- Médicos residentes em Inglaterra vão fazer greve por cinco dias, começando na quarta-feira, marcando a 14ª paralisação desde março de 2023.
- A decisão ocorreu após a rejeição, em pesquisa da British Medical Association (BMA), da oferta do governo de ampliar vagas de formação sem aumentar salários neste ano financeiro.
- A paralisação ocorre durante a crise de inverno do NHS, agravada pela ainda ativa propagação da “super gripe”.
- Governo e BMA disputam publicamente, com Keir Starmer criticando a greve e o secretário de Saúde, Wes Streeting, afirmando que a greve pode levar ao colapso do NHS.
- O movimento aumenta a pressão sobre hospitais já afetados pela crise sazonal e pela tensão entre autoridades e a associação profissional.
Médicos residentes da Inglaterra vão manter greve por cinco dias a partir desta quarta-feira, após rejeitarem a última oferta do governo para encerrar a disputa salarial e de vagas. A paralisação chega na 14ª desde o início, em março de 2023, e afeta hospitais públicos de todo o país.
A proposta buscava ampliar o número de vagas de formação para permitir o início mais rápido de médicos na sua especialidade escolhida, mas não previa aumento de salários no atual exercício financeiro.

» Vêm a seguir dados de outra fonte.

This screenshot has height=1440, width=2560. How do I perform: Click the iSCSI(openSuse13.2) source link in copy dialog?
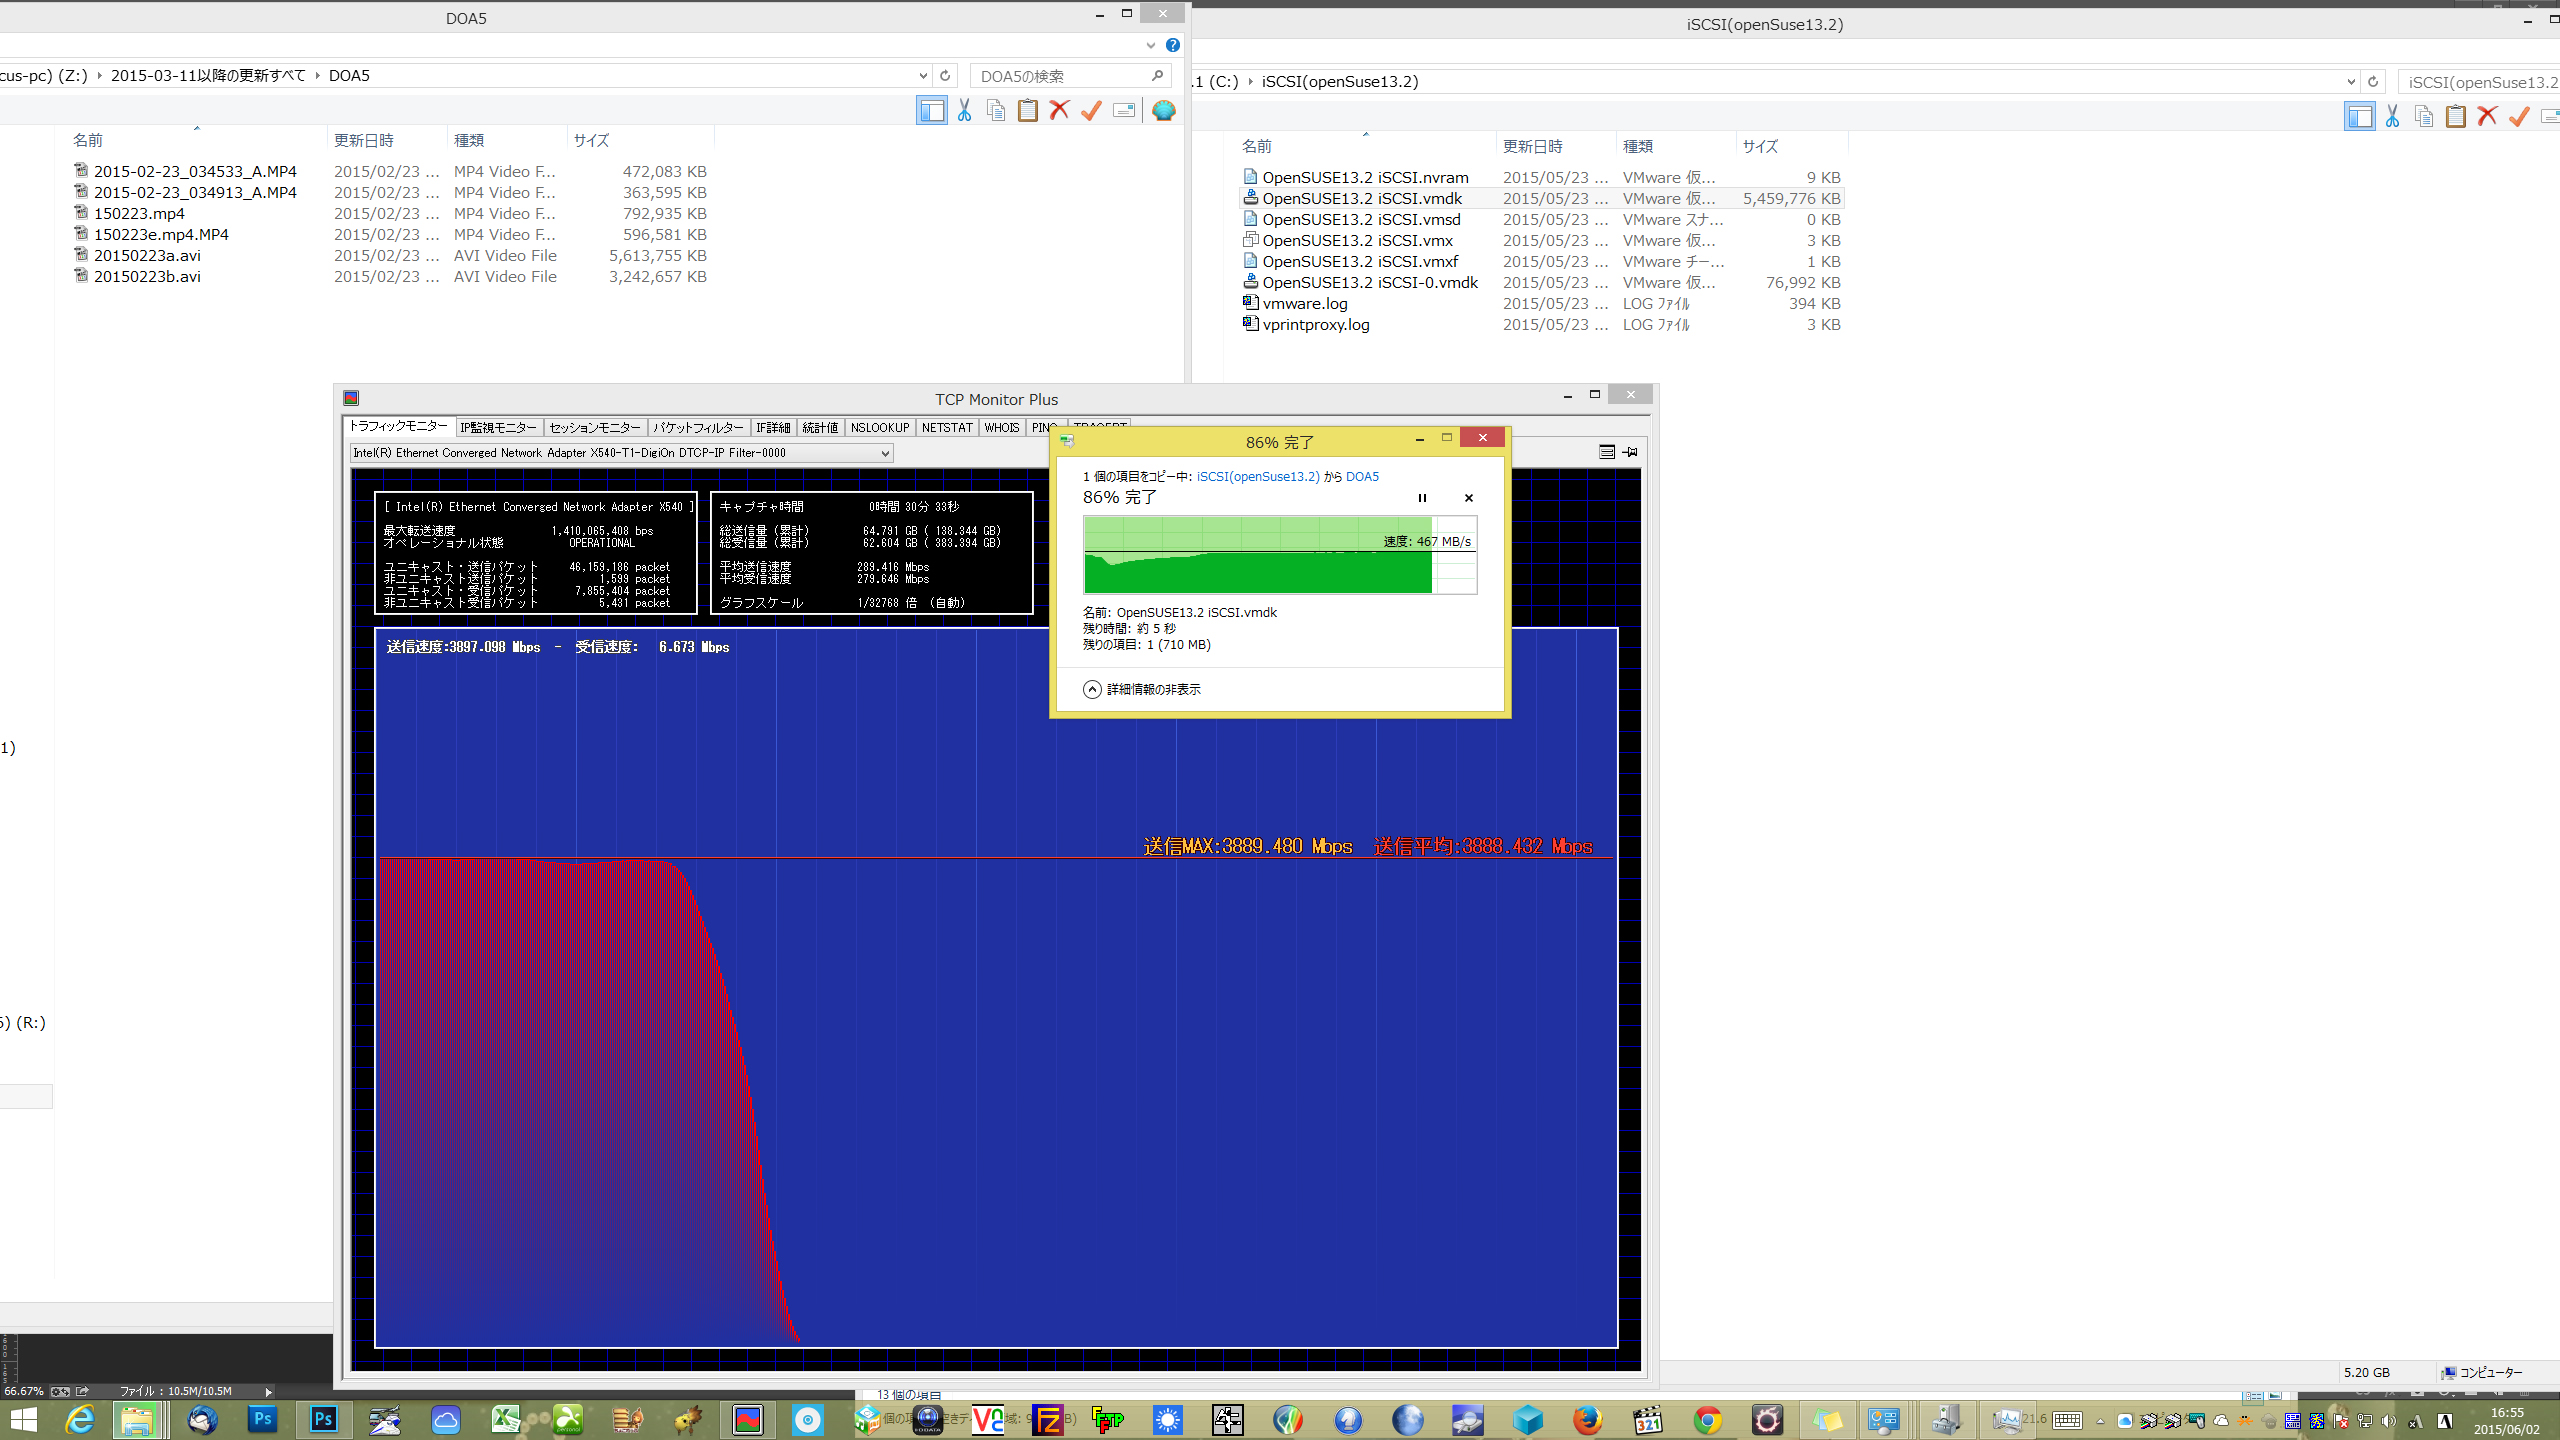coord(1258,477)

A greve ocorre em meio à crise de inverno do NHS, agravada pela chamada super gripe, que já dificulta o atendimento. Os hospitais enfrentam maior demanda e menor disponibilidade de pessoal.
Reação das partes
O governo e a BMA trocaram críticas públicas, com Keir Starmer apontando a gravidade do momento e o secretário de Saúde, Wes Streeting, dizendo que o movimento é decisivo para o NHS. O presidente da comissão de médicos residentes, Dr. Jack Fletcher, contestou as acusações e afirmou que a oferta é insuficiente.